Updated: Mar 17
Shabak, Israel’s Internal Security Agency,was Forced to Release Perlman After 31 Days of Torture.
Chaim Perlman, age 30, arrested on July 14, ’10, claimed that police abused him, humiliated him and kept him handcuffed for 18 hours a day during his 31 days under Shabak interrogation. He said that three thugs would beat him up periodically. The Shabak was forced to release him from jail to house arrest after Judge Nachum Sternlicht said: “I haven’t seen any substantial evidence that could serve to convict Perlman.”

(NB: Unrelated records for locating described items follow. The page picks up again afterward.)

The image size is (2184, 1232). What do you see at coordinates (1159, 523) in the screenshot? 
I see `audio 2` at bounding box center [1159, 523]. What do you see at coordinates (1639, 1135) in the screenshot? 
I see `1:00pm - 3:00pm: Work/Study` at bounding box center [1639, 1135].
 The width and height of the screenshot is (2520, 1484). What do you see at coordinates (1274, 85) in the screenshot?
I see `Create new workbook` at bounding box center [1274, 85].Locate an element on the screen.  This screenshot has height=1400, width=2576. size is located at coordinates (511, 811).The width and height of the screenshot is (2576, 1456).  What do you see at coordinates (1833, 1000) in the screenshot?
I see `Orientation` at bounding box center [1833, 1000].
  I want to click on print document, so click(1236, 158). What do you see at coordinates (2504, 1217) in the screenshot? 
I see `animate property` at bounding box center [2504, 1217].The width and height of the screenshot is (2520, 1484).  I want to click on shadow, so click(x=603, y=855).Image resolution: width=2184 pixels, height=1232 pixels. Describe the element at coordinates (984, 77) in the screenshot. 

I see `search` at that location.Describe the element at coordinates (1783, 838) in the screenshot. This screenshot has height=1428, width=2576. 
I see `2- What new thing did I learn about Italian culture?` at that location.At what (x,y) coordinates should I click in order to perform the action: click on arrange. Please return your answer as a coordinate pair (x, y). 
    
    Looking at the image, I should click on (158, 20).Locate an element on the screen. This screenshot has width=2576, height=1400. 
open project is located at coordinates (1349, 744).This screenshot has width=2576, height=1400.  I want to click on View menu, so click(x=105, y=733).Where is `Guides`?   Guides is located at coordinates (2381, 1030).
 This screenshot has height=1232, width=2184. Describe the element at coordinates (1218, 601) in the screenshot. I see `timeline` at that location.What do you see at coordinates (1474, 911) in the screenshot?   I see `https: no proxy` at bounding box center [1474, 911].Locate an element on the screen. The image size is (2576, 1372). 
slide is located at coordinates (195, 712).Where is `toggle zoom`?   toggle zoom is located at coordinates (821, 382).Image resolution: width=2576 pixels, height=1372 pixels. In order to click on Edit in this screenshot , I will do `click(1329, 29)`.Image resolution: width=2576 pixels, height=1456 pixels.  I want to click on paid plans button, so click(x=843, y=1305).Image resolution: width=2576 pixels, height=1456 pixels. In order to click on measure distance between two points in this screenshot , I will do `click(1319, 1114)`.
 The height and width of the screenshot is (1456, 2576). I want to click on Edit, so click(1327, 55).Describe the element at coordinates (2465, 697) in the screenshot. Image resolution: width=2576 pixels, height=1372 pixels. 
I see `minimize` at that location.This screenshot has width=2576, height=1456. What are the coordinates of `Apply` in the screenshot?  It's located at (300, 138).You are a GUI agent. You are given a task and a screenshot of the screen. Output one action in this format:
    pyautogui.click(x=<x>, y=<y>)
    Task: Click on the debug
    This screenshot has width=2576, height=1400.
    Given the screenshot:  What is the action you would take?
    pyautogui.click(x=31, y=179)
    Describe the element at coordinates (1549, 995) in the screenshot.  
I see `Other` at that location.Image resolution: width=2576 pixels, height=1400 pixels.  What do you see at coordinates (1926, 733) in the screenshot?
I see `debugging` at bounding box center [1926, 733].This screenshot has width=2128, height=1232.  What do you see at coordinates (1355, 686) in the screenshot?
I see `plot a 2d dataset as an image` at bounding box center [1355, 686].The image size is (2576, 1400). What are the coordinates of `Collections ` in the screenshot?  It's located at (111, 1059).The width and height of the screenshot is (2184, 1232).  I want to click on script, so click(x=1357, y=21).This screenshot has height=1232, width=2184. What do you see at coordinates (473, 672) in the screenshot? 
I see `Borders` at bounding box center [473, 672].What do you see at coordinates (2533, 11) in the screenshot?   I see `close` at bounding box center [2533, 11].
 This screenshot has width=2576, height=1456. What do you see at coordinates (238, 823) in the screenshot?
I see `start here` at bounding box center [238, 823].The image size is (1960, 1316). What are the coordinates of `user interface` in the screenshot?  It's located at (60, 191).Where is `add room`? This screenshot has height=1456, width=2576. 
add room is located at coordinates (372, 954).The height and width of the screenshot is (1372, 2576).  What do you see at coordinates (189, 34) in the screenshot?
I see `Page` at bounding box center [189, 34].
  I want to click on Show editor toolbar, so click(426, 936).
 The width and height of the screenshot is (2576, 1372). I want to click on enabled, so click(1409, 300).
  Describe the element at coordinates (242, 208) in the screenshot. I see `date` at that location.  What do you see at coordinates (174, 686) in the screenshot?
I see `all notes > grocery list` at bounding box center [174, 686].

Honenu lawyers still needed to deal with further Shabak shenanigans. Perlman was brought for an identification line up. Surprisingly, an Arab was found who singled out Perlman 12 years after the supposed crime. Honenu lawyers were not allowed to be present for the identification procedure. Shabak appealed Perlman’s prison release, but lost in court.
Perlman, who was once hired by the Shabak to provide information enraged his handlers by releasing 20 hours of taped conversations to the public showing how the Shabak incited him to commit crimes against Arabs. Perlman is being charged with a 1998 killing of two Arabs. He denied all the allegations and said in an interview recorded two days before his arrest, and aired on Channel 2, that he was being framed. Perlman claimed the Shabak was taking revenge on him because he taped their conversations.
From the beginning, his lawyer claimed that the Shabak had no evidence linking the crime to Perlman. In order to save face, the Shabak needed to obtain a confession. Many times in Israel a confession is proof of guilt, even if there is no evidence corroborating the confession and even if the evidence contradicts the confession. The Shabak early on denied Perlman a basic right, a meeting with his lawyer. It was 10 days after his arrest that Perlman was finally able to meet with his Honenu lawyer due to Honenu intervention and a ruling of Justice Edmond Levy.
Even Haaretz, a far left wing newspaper has recently screamed foul play regarding this abuse of justice. Unfortunately , besides Honenu, no civil or legal rights organization has come out against the cruel punishment Perlman underwent. Perlman remained silent during the 31 days of interrogation. After his release, Chaim made a sign, ” In the merit of Honenu I was released” and displayed it before the thousand visitors that arrived to celebrate Sukkoth in Hebron.